Court Opinion

ID: 8575334
Source: CourtListenerOpinion
Date Created: 2022-11-23 15:14:40.855583+00
Date Added: 2024-06-11T16:54:01.395424
License: Public Domain

Quinn, Judge
(concurring in the result) :
Geographic separation of parts of an organization may be accompanied by such changes in administrative authority as to make the separate parts *51independent entities. See United States v Woodward, 16 USCMA 266, 36 CMR 422 (1966); cf. United States v Greenwell, 19 USCMA 460, 42 CMR 62 (1970). This record discloses nothing of the circumstances of the creation and nothing of the operation of Overseas Replacement Station (6th Army). By itself, it does not, therefore, indicate that we are dealing with two organizations, either separated or united.

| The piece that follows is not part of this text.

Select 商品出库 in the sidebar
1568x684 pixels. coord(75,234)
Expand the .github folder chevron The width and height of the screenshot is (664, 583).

However, apparently, as a matter of judicial notice or common experience (see United States v Smith, 17 USCMA 55, 37 CMR 319 (1967)), the Court of Military Review pointed out that the designation “USA OS REPL STA (6A)” “is applicable to organizations at Fort Lewis, Washington, and Oakland, California”; it also implied without reference to the underlying facts that the Oakland organization was not a separate or parent unit. If these facts are properly noticeable, it is manifest that in preparing the morning report Oakland inserted its unit designation in the wrong box. Those same facts, however, demonstrate that the error was one of form, not substance. See United States v Williams, 6 USCMA 243, 19 CMR 369 (1955). The failure to adhere to the form as distinguished from the substance of a procedural regulation or law does not affect the validity of an otherwise legal act. United States v Williams, supra; United States v Heaney, 9 USCMA 6, 25 CMR 268 (1958); see also United States v Larson, 20 USCMA 565, 43 CMR 405 (1971); United States v Zilke, 16 USCMA 534, 37 CMR 154 (1967). I conclude, therefore, that the trial judge correctly admitted the extract into evidence, and I join in answering the certified question in the negative.